▸ Exercise prompt
From the entries below, gather every line containing the string "item".

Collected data
◇ ◇ ◇ ◇ ◇ ◇ ◇

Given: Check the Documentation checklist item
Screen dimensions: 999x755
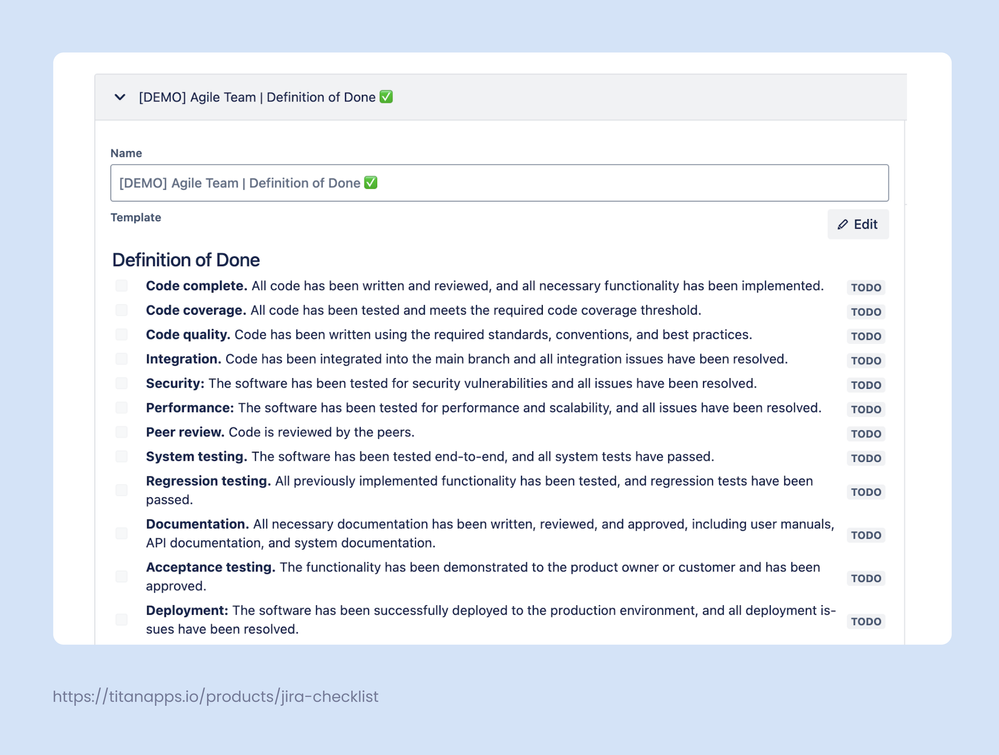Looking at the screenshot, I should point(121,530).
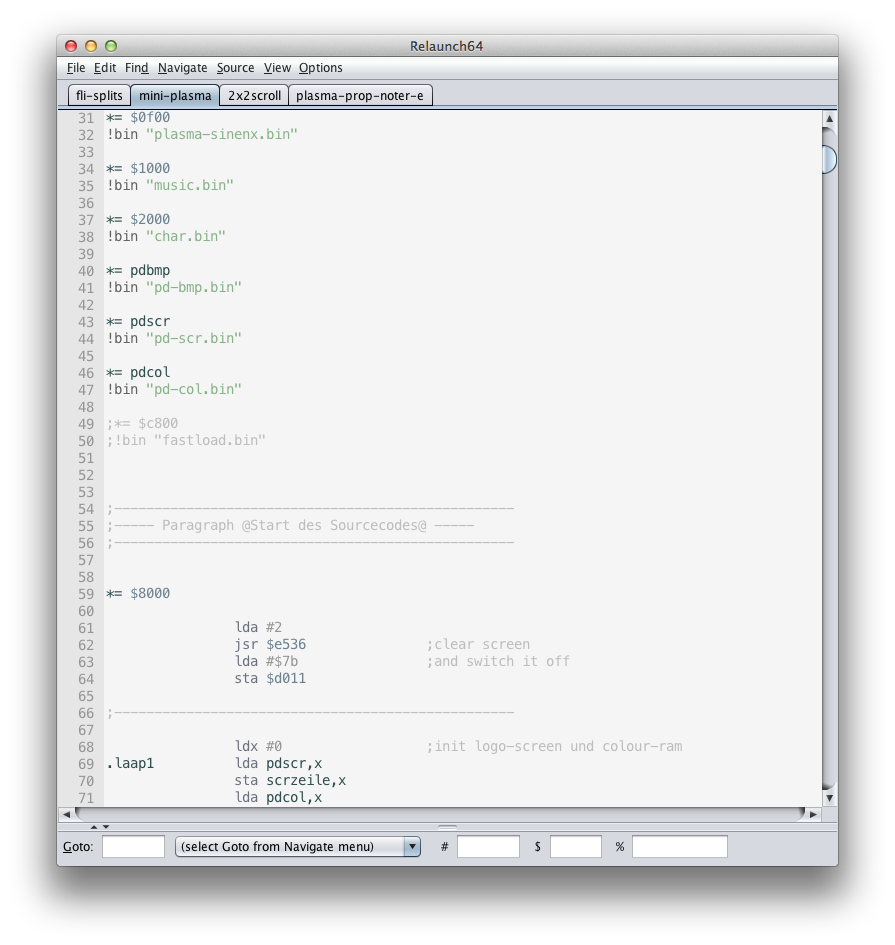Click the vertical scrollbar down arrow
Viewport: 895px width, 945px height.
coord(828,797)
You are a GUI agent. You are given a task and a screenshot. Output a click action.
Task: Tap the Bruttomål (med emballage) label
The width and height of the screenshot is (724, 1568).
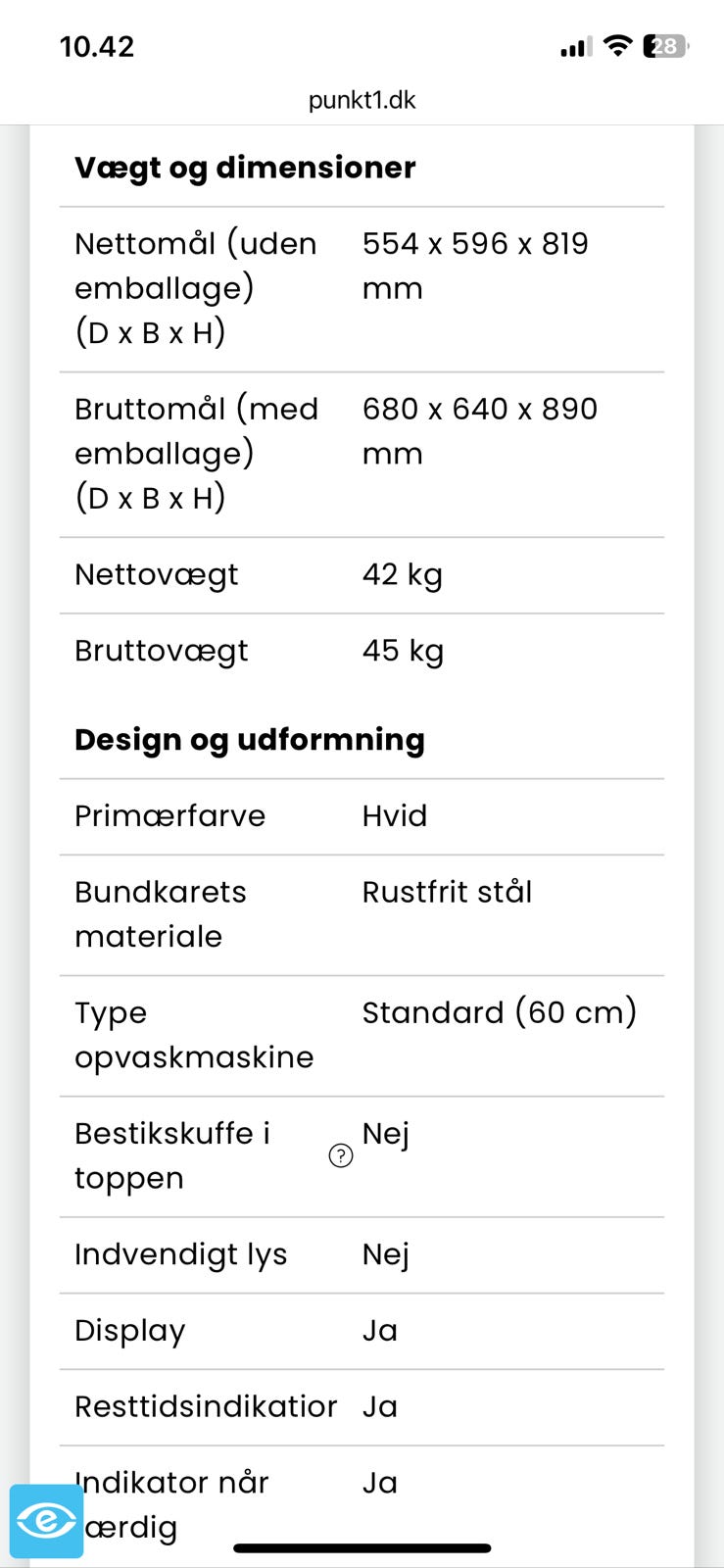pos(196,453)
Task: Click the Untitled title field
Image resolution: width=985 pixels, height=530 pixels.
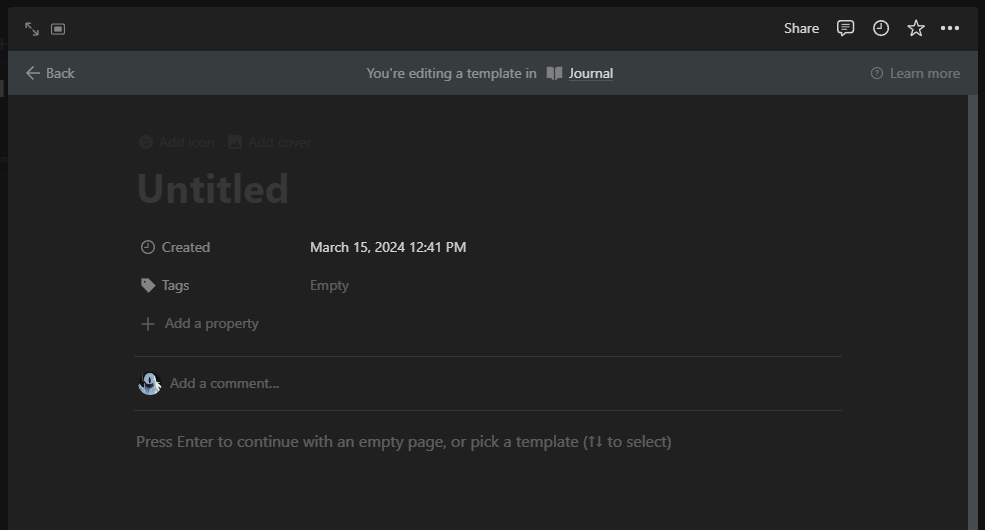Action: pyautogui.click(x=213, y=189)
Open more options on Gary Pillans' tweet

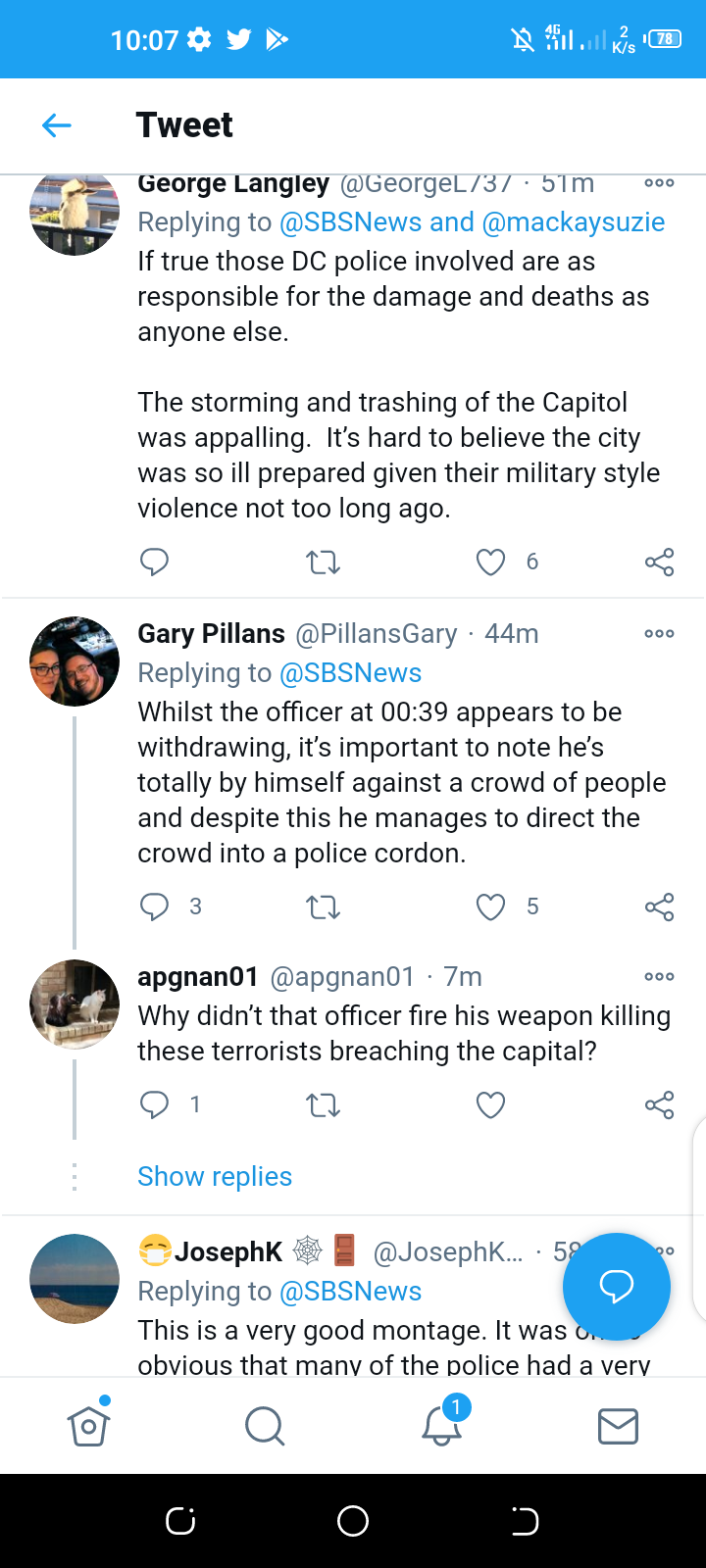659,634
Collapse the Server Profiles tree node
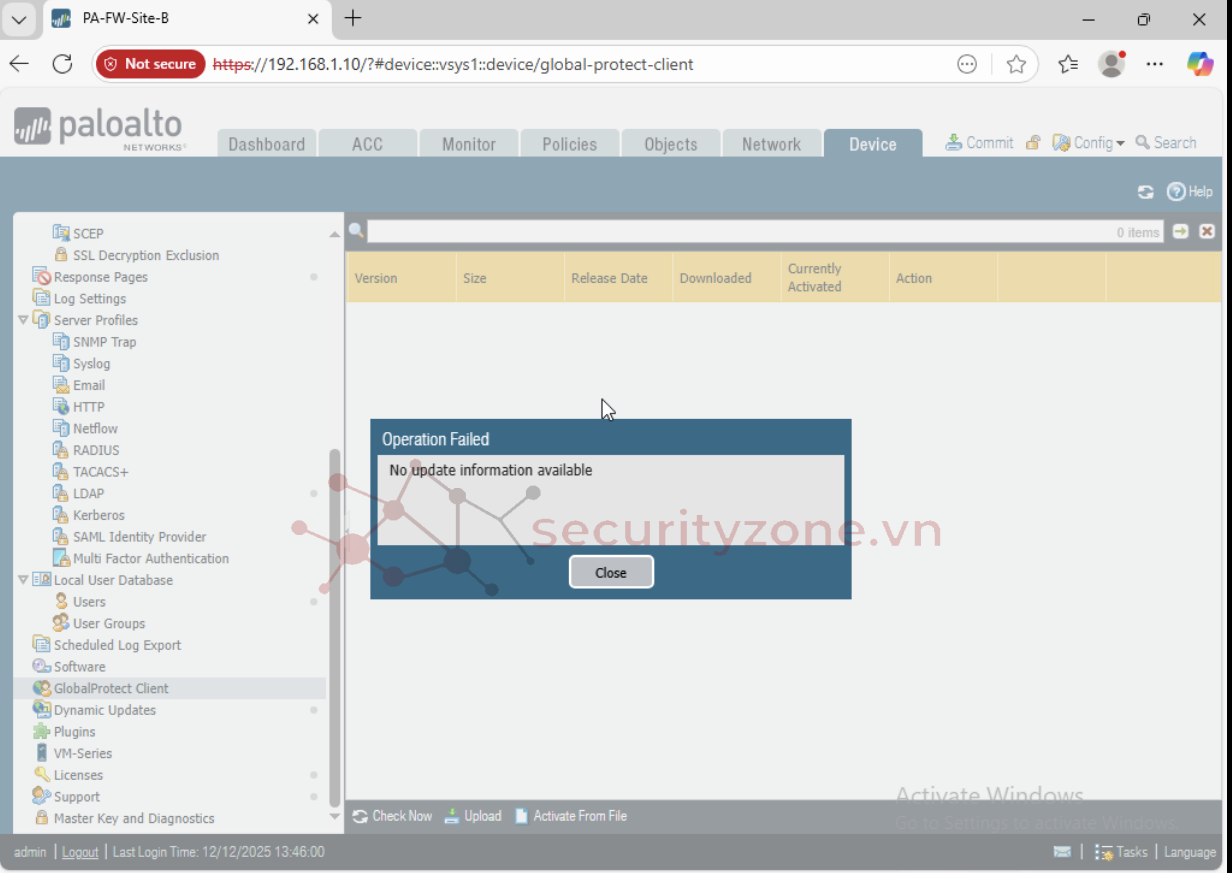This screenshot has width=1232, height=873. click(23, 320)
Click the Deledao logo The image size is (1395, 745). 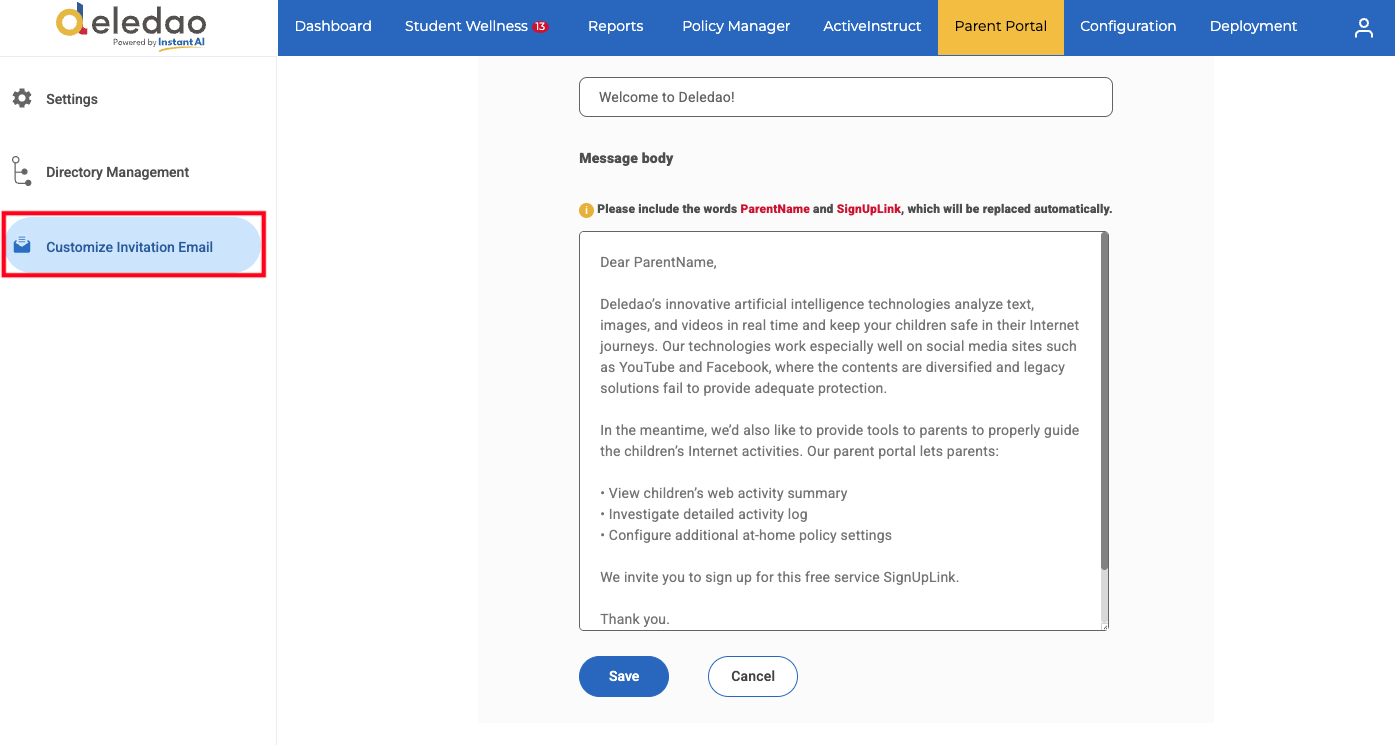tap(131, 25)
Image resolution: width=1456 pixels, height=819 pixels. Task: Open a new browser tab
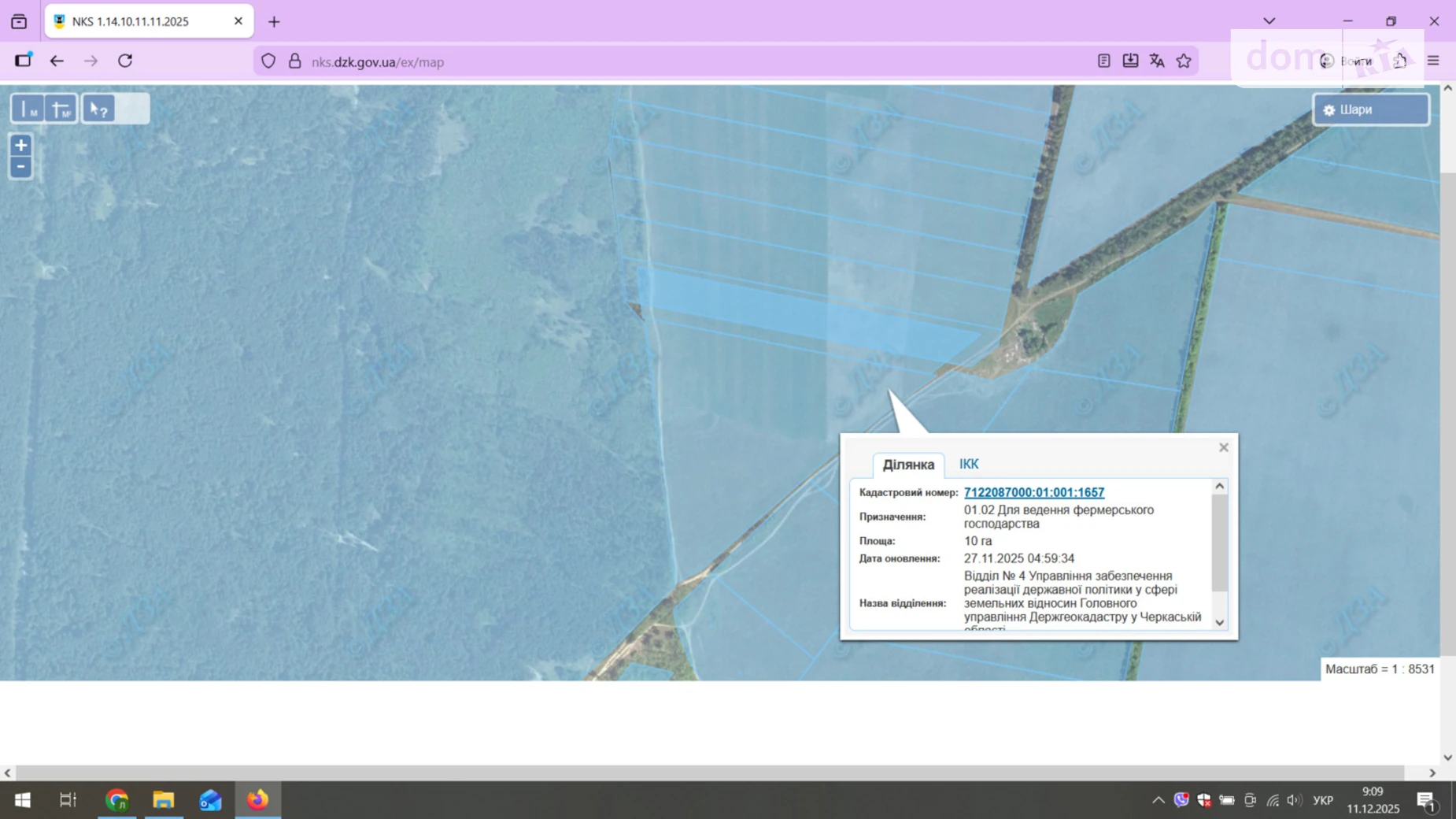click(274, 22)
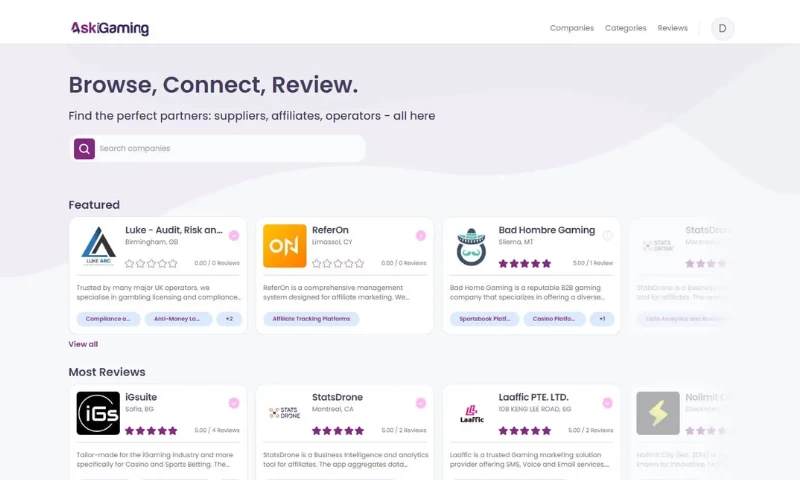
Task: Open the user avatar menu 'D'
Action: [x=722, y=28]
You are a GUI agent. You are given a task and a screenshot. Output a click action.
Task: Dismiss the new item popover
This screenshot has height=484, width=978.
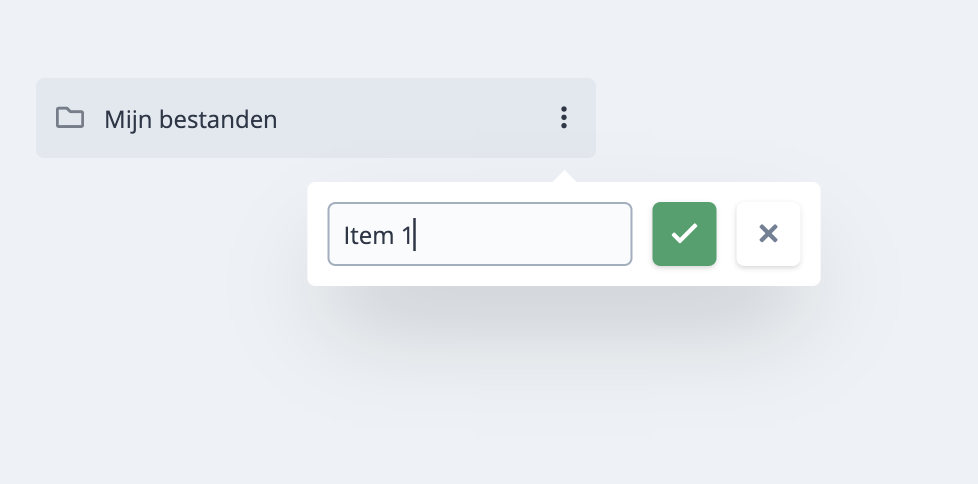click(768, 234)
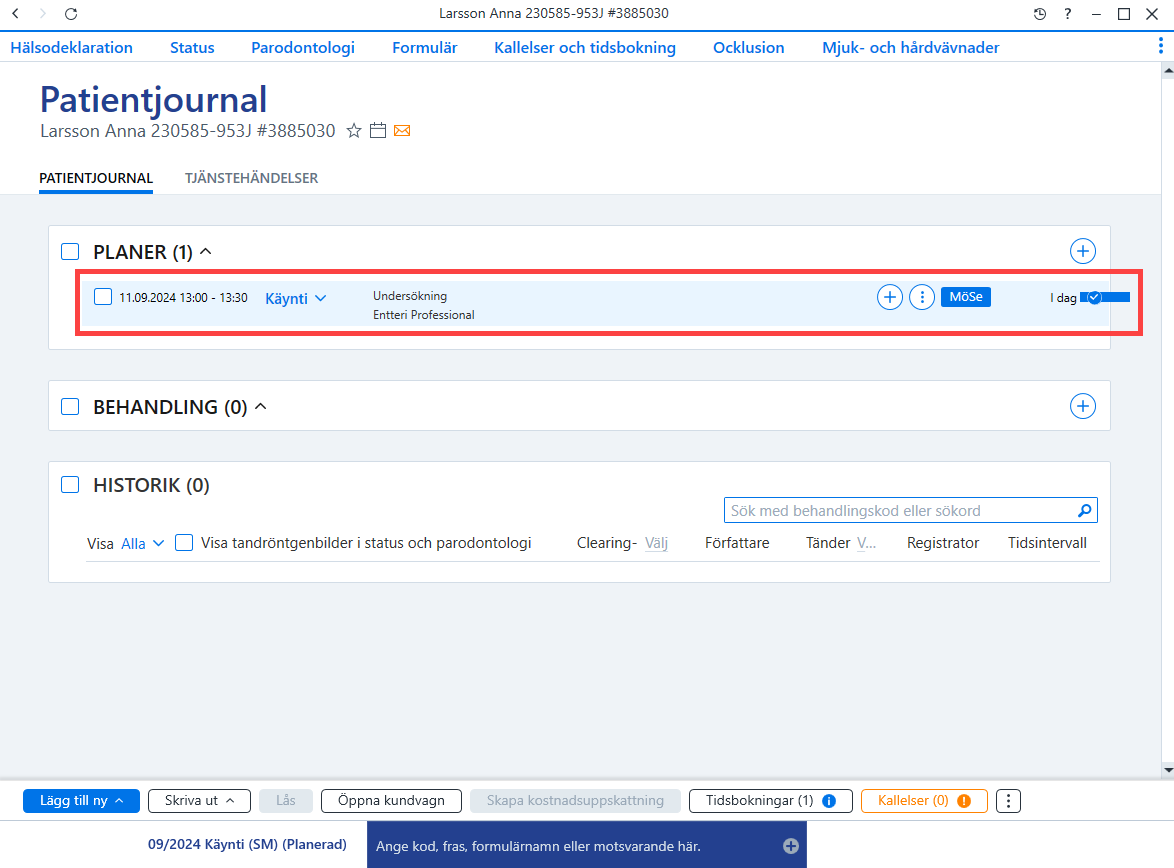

◇ ◇ ◇ ◇ ◇ ◇ ◇

▸ The answer
Given: Check the Documentation checklist item
Task: Dismiss the new item popover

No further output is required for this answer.